Getting a handle on a Cell in a table

G

GrantS

I am trying to populate three Word tables using code that has
retrieved data from a database. These tables reside in the document
that I am now making into a Template with VBA code to perform various
things such as data access.

I know that you can return data and build a string using vbTab to
delimit the fields and crlf to indicate new lines. The string can then
be inserted in a range from a chosen bookmark in the Word Document.
This range can then be converted to table and then the table
formatted.

I am wanting to use the current tables which have the necessary
headings and the heading and cells and column widths formatted.
Therefore. I want to place the data beginning at Cell (2,1) = row 2
Col1. I wanted then to loop through the recordset and place the data
in the remainder of the cells one by one. With Visual basic datagrids
can be populated by building a string and using VBTab as the cell
delimiters. This does not work in Word. Is there some similar way of
achieving this in Word.

The tables I need to populate already exist and are correctly
formatted with the first row being the header.

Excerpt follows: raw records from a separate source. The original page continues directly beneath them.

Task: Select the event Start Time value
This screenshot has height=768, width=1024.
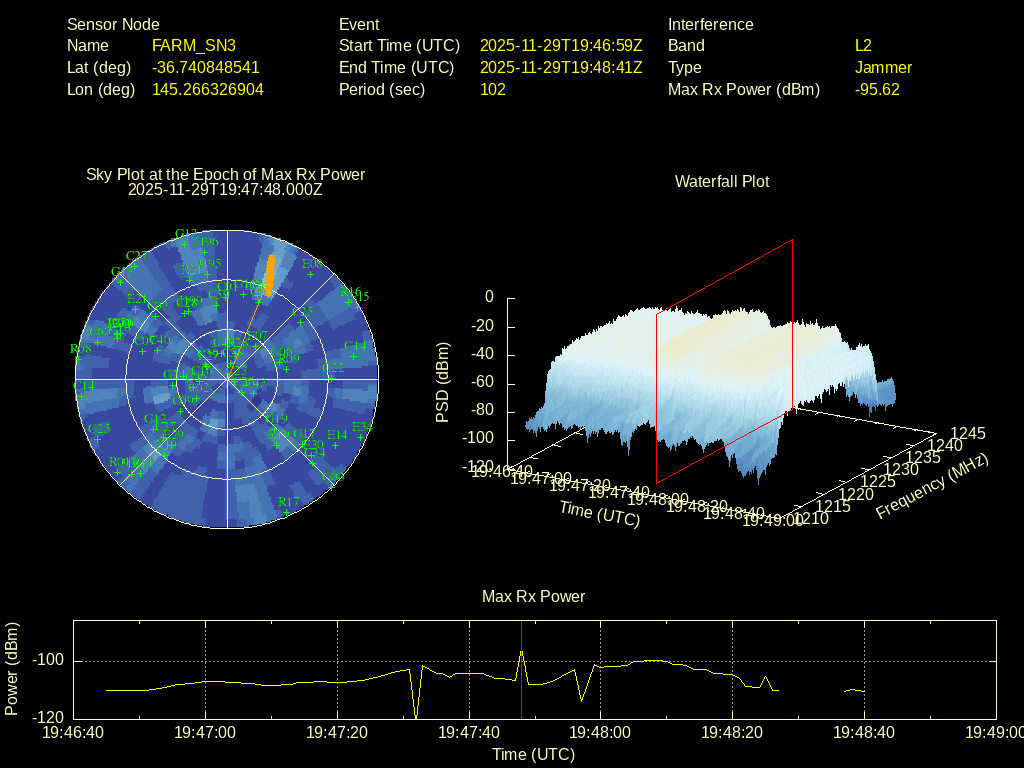Action: point(561,46)
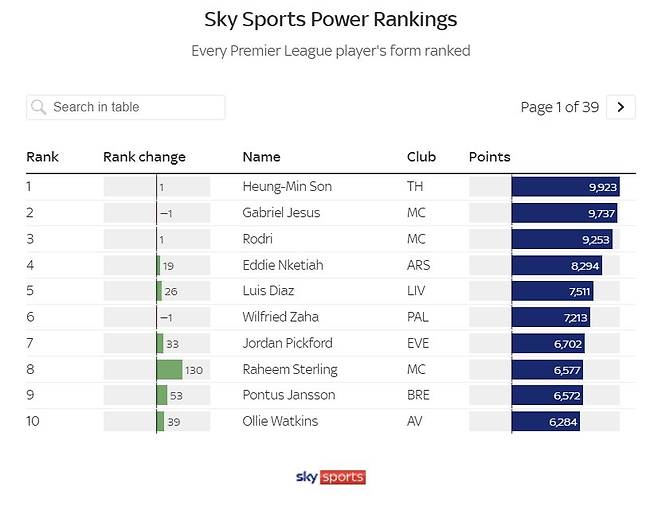
Task: Select Heung-Min Son's name
Action: click(x=287, y=187)
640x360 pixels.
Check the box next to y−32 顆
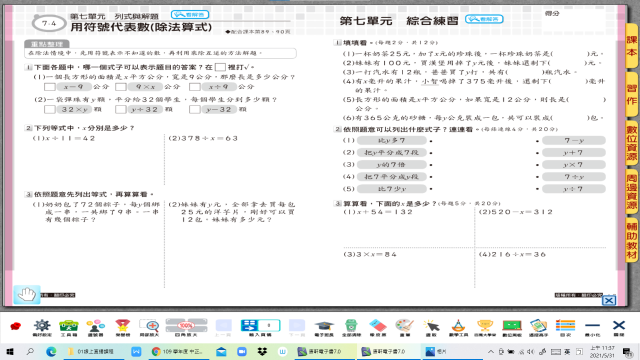(x=195, y=109)
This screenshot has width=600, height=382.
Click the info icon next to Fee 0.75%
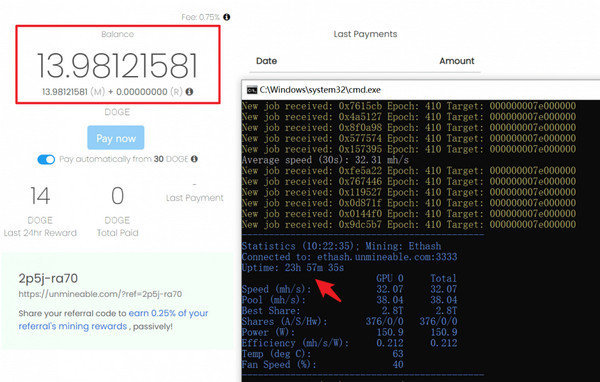coord(227,17)
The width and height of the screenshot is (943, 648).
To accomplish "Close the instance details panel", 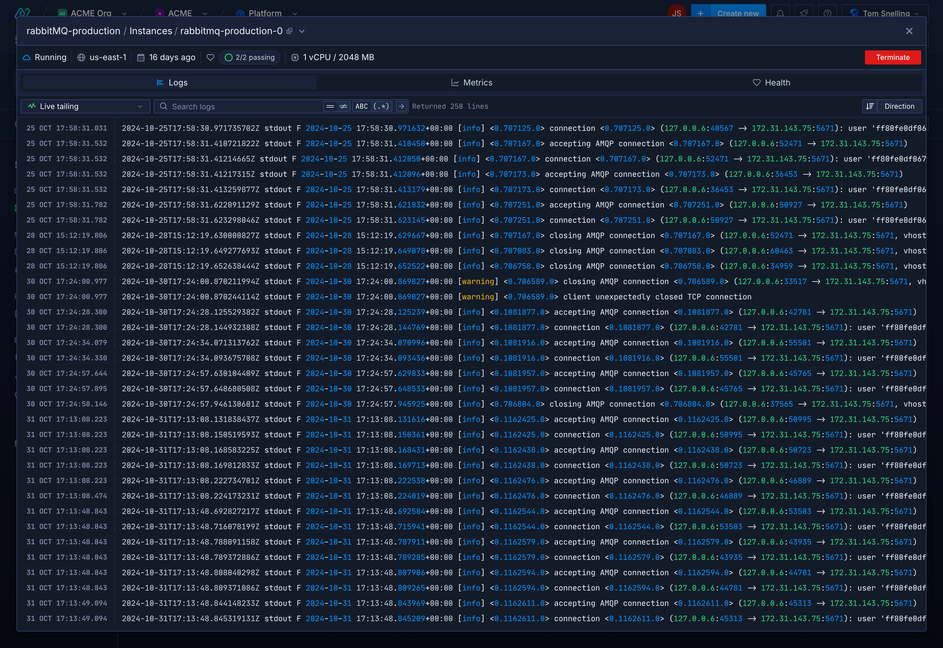I will pos(909,31).
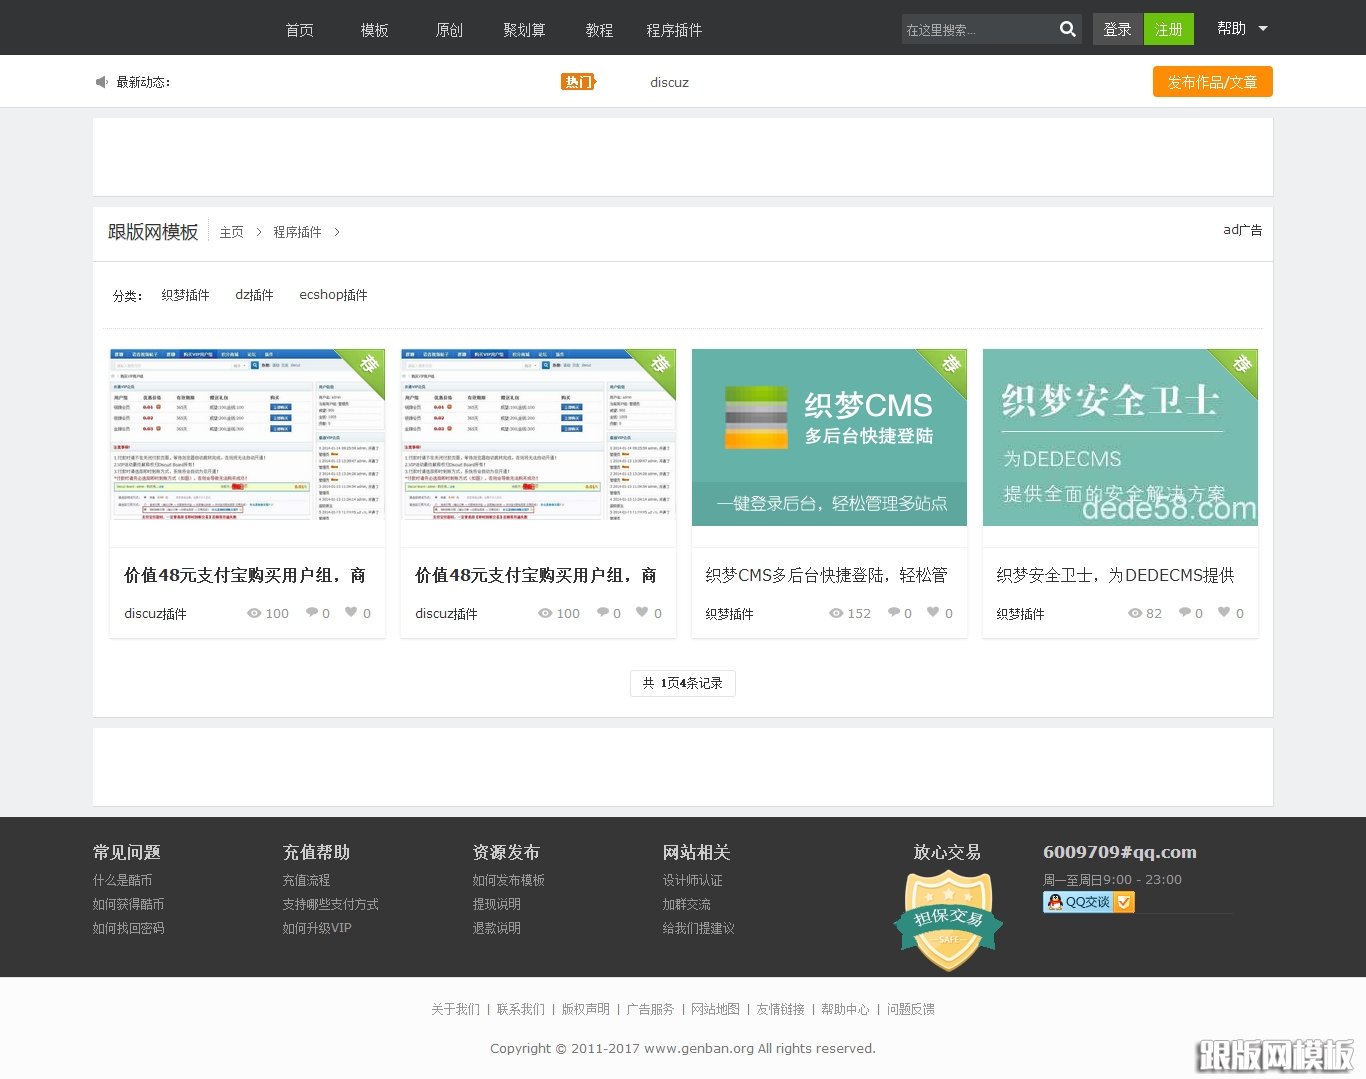
Task: Open the 教程 navigation menu item
Action: pos(599,30)
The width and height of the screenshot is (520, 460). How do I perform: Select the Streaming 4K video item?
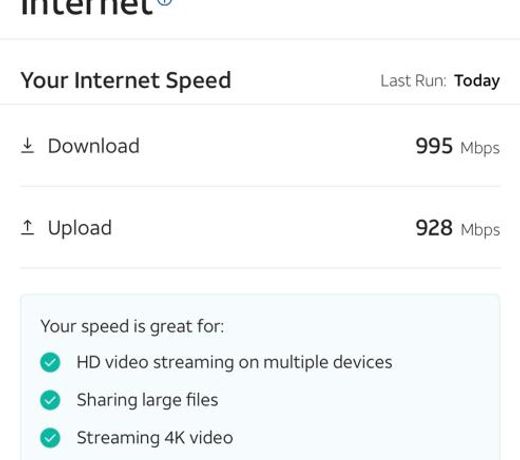[x=155, y=438]
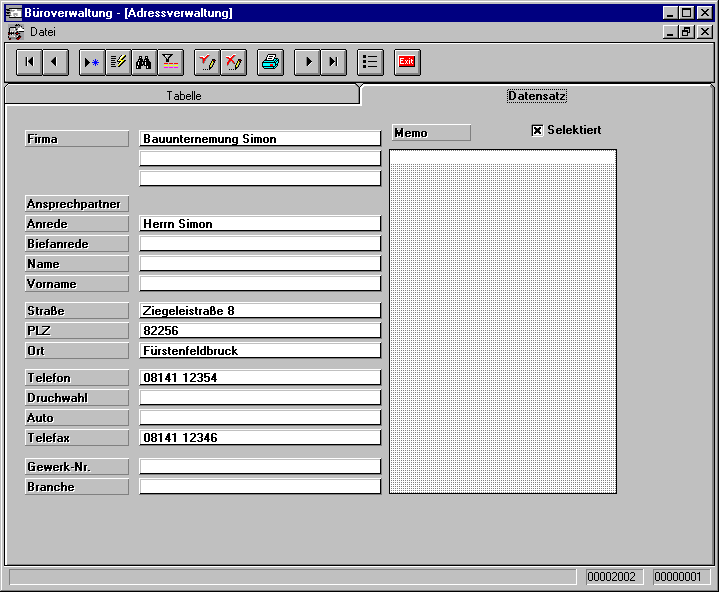The image size is (719, 592).
Task: Focus the Telefon input field
Action: (260, 378)
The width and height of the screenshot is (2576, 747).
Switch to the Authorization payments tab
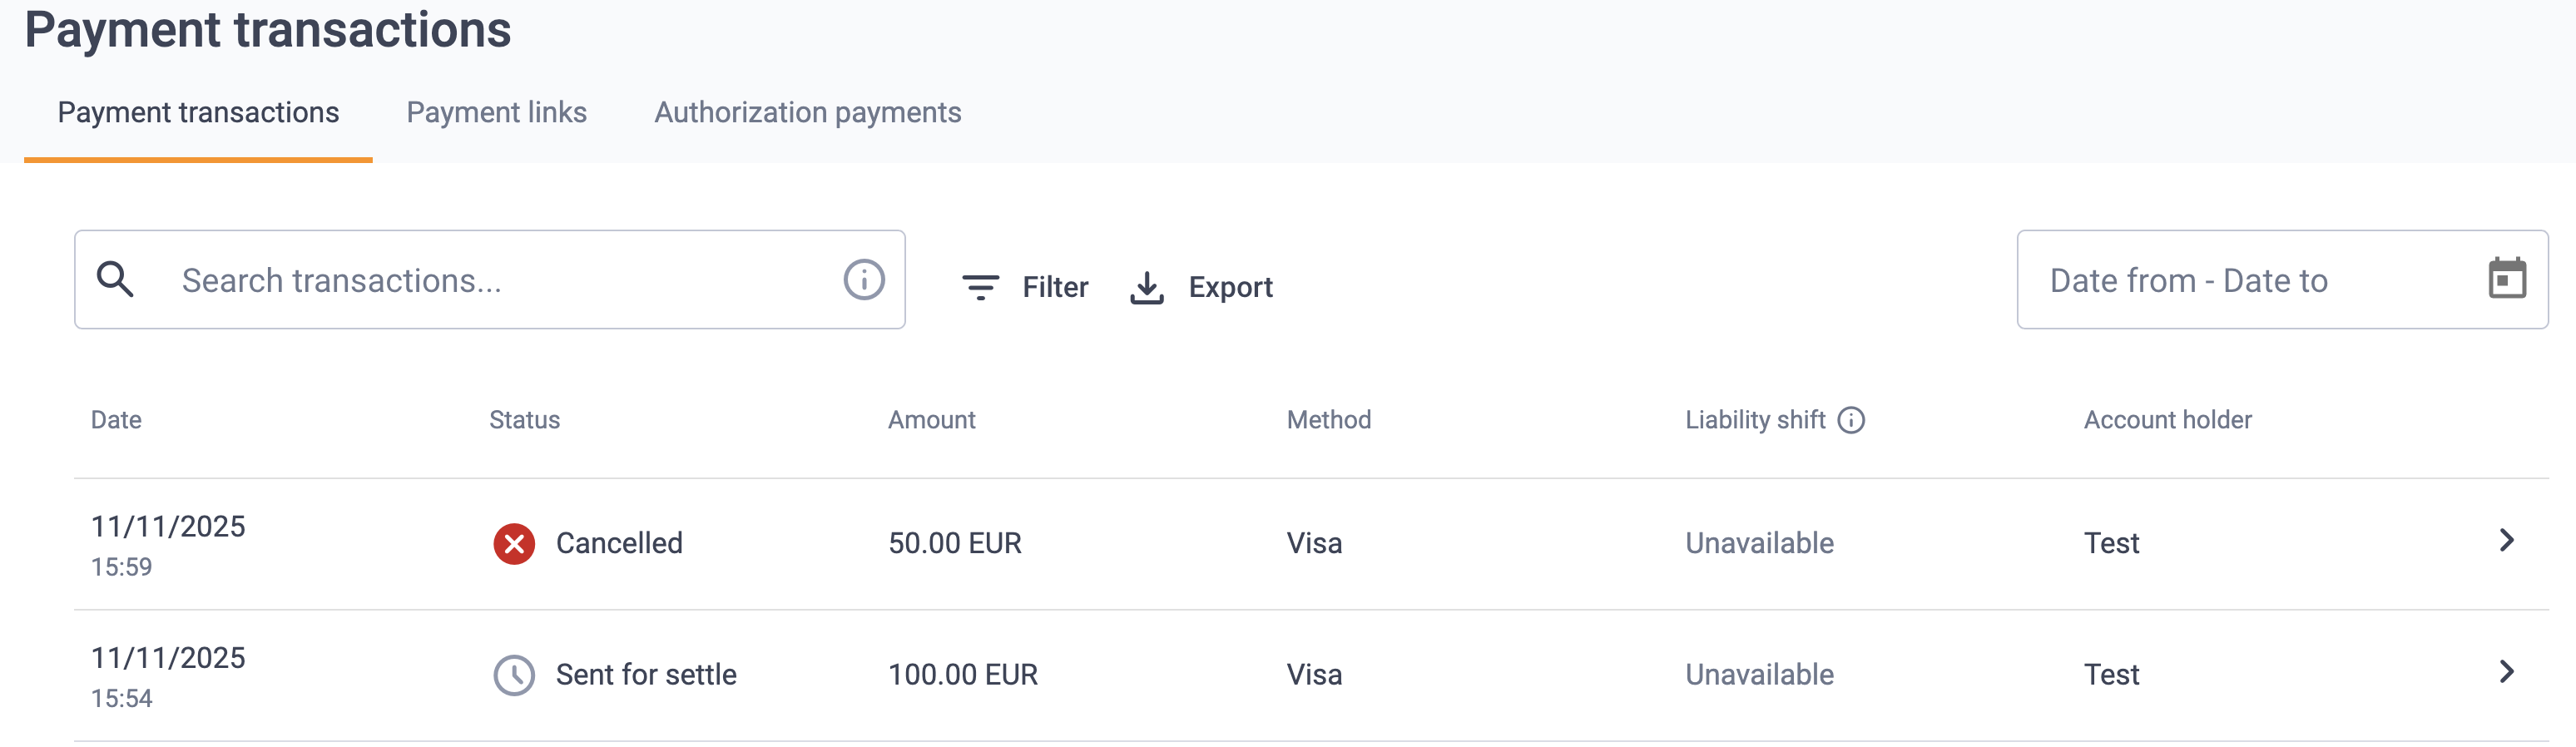[x=808, y=112]
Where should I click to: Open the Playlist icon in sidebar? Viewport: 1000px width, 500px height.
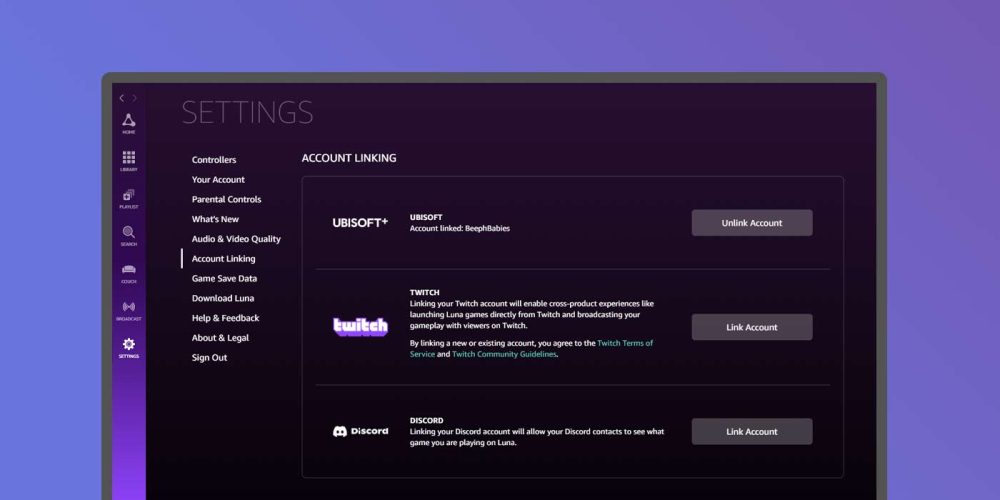coord(128,196)
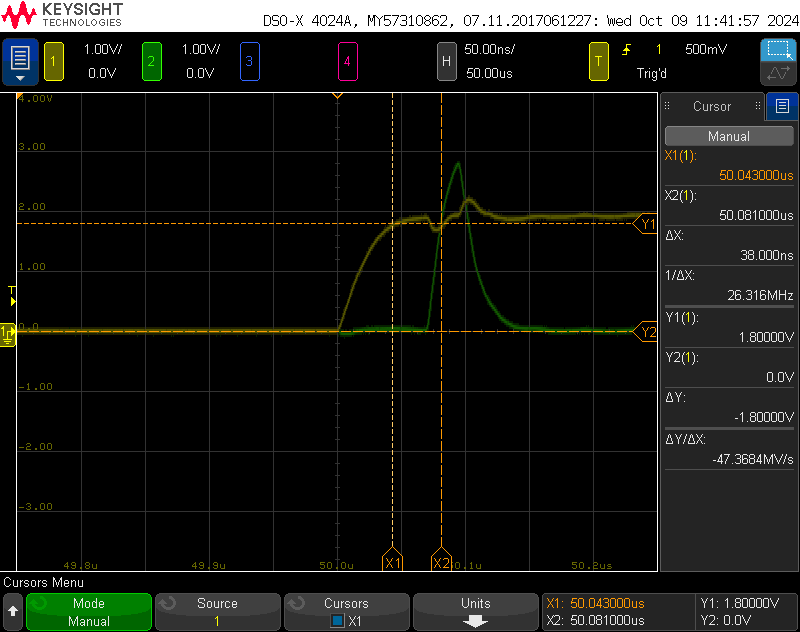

I want to get a handle of the already existing table OR get a handle
of the C(2,1) Cell through a bookmark placed in this cell. Once I have
the handle of this cell, I can then begin looping across the columns
and then down the rows and populate the cells.

This way will hopefully avoid the need to adjust the column widths
once the data is entered as these are already set in the "empty"
table.


Has anyone any code snippets or pointers in this regard? Will there be
any problems with performance the way I am trying to achieve this (3
Tables 5 columns - Average 20 cells.

Hope someone can help. Thanks.

Grant
 
D

Doug Robbins - Word MVP - DELETE UPPERCASE CHARACT

Hi Grant,

ActiveDocument.Tables(n).Cell(Rownum, Colnum).Range can be used to populate
a particular cell in a table.

Please post any further questions or followup to the newsgroups for the
benefit of others who may be interested. Unsolicited questions forwarded
directly to me will only be answered on a paid consulting basis.